### Istruzioni
• a. Riassumi la recensione in due frasi.
• b. Cita testualmente il passo della recensione che parte dalle parole "Ma andiamo con" e si ferma dopo le parole "e da regno.".

### Brano di partenza
-------
C'era una volta in Cina..., Letteratura, Recensioni

Daughter of the Moon Goddess, tra paesaggi suggestivi e – ahimè – poco altro


Sgomberiamo subito il campo da ogni possibile dubbio: se non ho esitato un attimo, una volta messa a conoscenza dell’esistenza di Daughter of the Moon Goddess (romanzo d’esordio, d’impronta xianxia, della scrittrice di Hong Kong Sue Lynn Tan), prima di procedere all’acquisto dello stesso, è stato soprattutto perché stregata dalla bellezza delle due illustrazioni di copertina realizzate da Kuri Huang e da Jason Chuang… e, beh, anche perché convinta dalle lodi in cui avevo visto sperticarsi Shelley Parker-Chan, madre del mio amatissimo She Who Became The Sun. Adesso, a lettura ultimata, mi sento di affermare in totale tranquillità che, a fronte dall’intonsa validità della prima motivazione (dovreste vederlo, il figurone che fa il tomo della Tan nel mio scaffale dedicato al fantasy orientale!), per i prossimi acquisti letterari farò meglio a evitare di prendere in considerazione i consigli delle amiche delle autrici dei libri su cui ho messo gli occhi – con tutto il rispetto per le valutazioni, molto probabilmente sincere, della Parker-Chan.
Intendo sottintendere, con questo preambolo, che l’opera che mi accingo a recensire sia del tutto da buttare? No, certamente non del tutto… e, infatti, prima di provare ad approfondirne gli aspetti più deboli, vorrei spendere qualche parola in merito a quelli che, tirando le somme, trovo abbiano comunque dato un senso alla mia decisione di privilegiare le ambientazioni surreali e le figure mitologiche qui tratteggiate rispetto al resto della moltitudine di Young Adult (perché di uno Young Adult, indubbiamente, stiamo parlando, checché ne dicano i fans già pronti a inneggiare a un improbabile “crossover fra stile NA e tematiche YA”—) in uscita nello stesso periodo.

Ma andiamo con ordine e…


… facciamo la conoscenza, innanzitutto, della giovane (almeno in base ai parametri degli Immortali) Xingyin, figlia segreta di quella Dea della Luna che, secondo la leggenda, sarebbe divenuta tale dopo essersi appropriata dell’elisir della vita eterna destinato non a lei, bensì all’eroico marito: come punizione per il crimine commesso, ella sarebbe stata condannata dall’Imperatore Celeste a spendere il resto della sua esistenza, ormai senza fine, su una Luna che le facesse, al tempo stesso, da cella e da regno.
-------
### Voci dell'elenco
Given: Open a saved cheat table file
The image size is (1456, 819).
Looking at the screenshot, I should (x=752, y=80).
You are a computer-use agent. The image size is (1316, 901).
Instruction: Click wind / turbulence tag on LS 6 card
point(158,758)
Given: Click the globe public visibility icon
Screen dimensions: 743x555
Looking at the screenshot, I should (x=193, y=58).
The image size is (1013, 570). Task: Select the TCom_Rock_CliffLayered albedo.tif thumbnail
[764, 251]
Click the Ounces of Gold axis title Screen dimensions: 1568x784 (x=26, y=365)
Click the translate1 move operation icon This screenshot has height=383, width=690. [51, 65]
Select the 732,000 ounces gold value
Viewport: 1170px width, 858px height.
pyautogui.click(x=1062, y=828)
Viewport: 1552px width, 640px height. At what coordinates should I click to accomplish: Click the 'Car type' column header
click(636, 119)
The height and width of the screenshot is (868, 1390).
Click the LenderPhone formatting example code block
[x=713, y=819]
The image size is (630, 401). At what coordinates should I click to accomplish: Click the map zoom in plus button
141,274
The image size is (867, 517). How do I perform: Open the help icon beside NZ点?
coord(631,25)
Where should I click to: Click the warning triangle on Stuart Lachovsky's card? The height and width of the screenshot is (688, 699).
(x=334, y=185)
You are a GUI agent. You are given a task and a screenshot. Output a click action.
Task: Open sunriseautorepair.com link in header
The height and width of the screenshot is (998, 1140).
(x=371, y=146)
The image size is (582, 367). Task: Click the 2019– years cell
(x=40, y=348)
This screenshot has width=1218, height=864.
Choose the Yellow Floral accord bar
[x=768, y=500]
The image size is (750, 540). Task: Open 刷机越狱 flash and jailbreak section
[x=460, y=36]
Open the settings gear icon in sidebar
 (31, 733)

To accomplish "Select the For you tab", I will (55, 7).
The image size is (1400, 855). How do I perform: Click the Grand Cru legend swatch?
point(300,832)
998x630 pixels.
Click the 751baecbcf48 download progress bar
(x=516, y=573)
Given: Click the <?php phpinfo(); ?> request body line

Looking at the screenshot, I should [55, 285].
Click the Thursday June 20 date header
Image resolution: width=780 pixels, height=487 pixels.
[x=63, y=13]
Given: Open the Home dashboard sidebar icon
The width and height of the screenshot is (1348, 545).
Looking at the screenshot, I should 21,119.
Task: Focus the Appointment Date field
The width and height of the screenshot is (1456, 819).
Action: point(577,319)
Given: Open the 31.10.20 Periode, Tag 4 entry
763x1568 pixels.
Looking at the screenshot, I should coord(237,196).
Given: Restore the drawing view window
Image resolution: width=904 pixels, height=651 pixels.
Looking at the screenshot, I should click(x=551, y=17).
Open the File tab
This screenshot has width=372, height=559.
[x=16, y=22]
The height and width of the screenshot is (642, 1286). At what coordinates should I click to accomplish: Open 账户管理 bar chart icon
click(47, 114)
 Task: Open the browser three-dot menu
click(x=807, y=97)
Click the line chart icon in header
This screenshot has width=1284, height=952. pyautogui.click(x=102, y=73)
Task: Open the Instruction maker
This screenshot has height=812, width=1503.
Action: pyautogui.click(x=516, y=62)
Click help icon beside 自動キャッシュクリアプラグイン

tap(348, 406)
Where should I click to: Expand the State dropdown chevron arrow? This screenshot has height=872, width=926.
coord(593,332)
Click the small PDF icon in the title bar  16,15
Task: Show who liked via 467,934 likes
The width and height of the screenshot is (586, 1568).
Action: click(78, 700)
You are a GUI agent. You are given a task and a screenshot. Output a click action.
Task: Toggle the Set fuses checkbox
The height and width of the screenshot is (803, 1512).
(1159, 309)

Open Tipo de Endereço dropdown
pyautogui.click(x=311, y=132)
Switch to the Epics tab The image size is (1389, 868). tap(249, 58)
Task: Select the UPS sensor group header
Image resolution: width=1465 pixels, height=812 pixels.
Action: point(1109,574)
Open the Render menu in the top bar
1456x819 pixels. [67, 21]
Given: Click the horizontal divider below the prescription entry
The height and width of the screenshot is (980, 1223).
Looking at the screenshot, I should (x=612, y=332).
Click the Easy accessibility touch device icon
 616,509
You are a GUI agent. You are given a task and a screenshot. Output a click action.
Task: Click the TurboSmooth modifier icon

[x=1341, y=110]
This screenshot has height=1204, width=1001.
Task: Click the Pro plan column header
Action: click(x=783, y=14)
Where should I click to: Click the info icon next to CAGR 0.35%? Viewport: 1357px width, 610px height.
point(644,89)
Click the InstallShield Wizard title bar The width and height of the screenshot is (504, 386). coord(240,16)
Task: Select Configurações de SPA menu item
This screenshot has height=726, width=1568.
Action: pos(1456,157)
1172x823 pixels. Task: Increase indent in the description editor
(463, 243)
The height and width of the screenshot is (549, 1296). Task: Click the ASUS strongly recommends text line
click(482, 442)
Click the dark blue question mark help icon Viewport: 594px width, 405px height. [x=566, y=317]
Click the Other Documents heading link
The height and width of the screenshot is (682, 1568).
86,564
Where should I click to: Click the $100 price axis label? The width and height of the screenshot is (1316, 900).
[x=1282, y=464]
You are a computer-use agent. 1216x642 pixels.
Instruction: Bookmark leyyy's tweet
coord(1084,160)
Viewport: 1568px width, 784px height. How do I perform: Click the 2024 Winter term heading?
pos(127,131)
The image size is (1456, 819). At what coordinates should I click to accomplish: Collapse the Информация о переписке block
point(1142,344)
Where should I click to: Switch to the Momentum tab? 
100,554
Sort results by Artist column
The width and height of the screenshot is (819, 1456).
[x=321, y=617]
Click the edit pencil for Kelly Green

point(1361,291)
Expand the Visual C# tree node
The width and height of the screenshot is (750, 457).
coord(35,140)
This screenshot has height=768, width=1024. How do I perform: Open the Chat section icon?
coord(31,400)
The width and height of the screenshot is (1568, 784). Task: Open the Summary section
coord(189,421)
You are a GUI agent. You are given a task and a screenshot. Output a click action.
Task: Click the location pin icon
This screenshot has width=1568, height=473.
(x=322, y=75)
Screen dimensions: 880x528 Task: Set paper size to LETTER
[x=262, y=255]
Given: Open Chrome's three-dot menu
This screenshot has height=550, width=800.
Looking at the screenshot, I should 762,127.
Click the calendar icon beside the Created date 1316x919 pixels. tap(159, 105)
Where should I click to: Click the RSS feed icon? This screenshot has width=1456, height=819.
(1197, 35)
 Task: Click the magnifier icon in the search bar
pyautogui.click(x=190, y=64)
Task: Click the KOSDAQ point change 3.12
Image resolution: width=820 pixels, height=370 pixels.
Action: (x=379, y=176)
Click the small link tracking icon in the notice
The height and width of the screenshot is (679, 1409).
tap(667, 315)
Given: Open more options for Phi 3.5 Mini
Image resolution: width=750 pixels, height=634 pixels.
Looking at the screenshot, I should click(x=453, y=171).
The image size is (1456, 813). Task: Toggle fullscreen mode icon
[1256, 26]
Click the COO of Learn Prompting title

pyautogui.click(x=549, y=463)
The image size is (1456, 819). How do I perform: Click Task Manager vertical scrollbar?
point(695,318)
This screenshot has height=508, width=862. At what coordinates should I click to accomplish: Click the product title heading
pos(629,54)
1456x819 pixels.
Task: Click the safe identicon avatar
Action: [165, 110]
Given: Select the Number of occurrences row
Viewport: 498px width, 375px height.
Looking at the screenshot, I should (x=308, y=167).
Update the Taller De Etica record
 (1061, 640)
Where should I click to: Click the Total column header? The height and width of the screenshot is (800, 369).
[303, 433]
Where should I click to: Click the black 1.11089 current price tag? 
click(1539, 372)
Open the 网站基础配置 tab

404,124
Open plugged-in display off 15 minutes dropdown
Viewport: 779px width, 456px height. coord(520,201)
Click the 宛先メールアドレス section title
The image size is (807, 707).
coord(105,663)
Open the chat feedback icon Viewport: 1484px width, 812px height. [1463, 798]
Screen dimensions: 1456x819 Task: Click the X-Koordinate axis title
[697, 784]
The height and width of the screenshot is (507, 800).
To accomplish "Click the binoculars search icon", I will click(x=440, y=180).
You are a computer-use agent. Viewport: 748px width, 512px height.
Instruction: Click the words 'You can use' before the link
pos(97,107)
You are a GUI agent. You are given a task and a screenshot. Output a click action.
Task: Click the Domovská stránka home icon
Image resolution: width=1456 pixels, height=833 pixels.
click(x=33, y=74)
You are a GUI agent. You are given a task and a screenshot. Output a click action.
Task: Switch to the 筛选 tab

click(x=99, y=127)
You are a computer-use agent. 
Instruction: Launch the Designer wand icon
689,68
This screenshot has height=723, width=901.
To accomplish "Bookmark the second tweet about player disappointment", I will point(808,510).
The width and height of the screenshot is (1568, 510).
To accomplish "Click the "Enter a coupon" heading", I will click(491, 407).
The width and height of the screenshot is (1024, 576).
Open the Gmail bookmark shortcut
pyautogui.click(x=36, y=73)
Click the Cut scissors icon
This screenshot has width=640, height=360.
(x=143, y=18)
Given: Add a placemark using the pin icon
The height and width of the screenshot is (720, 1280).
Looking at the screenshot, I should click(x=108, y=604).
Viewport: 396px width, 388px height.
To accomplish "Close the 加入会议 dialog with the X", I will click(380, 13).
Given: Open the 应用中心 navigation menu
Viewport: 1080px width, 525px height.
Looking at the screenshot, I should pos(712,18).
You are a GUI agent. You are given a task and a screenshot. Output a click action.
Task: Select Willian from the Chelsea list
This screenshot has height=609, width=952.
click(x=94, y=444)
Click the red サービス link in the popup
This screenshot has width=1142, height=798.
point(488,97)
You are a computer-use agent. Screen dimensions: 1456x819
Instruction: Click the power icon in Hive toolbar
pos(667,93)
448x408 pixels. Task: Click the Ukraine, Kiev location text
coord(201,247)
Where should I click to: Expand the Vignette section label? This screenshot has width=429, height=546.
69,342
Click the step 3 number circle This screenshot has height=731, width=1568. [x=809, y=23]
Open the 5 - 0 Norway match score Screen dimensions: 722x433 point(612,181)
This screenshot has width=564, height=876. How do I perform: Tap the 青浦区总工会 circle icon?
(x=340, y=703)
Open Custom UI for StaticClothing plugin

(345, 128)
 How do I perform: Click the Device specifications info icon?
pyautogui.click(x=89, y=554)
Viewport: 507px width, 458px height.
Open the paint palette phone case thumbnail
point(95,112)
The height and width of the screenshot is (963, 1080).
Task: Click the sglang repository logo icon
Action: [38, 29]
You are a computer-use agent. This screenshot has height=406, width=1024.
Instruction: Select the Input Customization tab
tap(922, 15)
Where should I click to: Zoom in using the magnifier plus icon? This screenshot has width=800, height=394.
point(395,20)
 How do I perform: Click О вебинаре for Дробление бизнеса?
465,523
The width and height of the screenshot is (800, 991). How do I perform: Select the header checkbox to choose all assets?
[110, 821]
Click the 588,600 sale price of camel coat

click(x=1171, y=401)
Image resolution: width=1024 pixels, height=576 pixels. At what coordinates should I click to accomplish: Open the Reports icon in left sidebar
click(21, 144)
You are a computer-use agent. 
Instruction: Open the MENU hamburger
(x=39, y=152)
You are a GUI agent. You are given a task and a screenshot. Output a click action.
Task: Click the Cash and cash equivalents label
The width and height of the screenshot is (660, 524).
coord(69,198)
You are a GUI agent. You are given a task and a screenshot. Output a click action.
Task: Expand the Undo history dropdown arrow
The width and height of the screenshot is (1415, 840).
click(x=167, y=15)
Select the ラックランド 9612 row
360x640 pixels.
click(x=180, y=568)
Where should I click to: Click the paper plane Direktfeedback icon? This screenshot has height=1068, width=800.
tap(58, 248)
-------
### Risposte all'esercizio
• a. Chi scrive racconta di aver acquistato Daughter of the Moon Goddess, romanzo d'esordio della scrittrice di Hong Kong Sue Lynn Tan, soprattutto per le due illustrazioni di copertina e per le lodi di Shelley Parker-Chan, e conclude che in futuro eviterà i consigli delle amiche delle autrici. Pur ritenendo l'opera non del tutto da buttare, apprezza le ambientazioni surreali e le figure mitologiche del romanzo e comincia presentando Xingyin, figlia segreta della Dea della Luna, che secondo la leggenda fu condannata dall'Imperatore Celeste a vivere sulla Luna per essersi appropriata dell'elisir della vita eterna destinato al marito.

• b.
Ma andiamo con ordine e…


… facciamo la conoscenza, innanzitutto, della giovane (almeno in base ai parametri degli Immortali) Xingyin, figlia segreta di quella Dea della Luna che, secondo la leggenda, sarebbe divenuta tale dopo essersi appropriata dell’elisir della vita eterna destinato non a lei, bensì all’eroico marito: come punizione per il crimine commesso, ella sarebbe stata condannata dall’Imperatore Celeste a spendere il resto della sua esistenza, ormai senza fine, su una Luna che le facesse, al tempo stesso, da cella e da regno.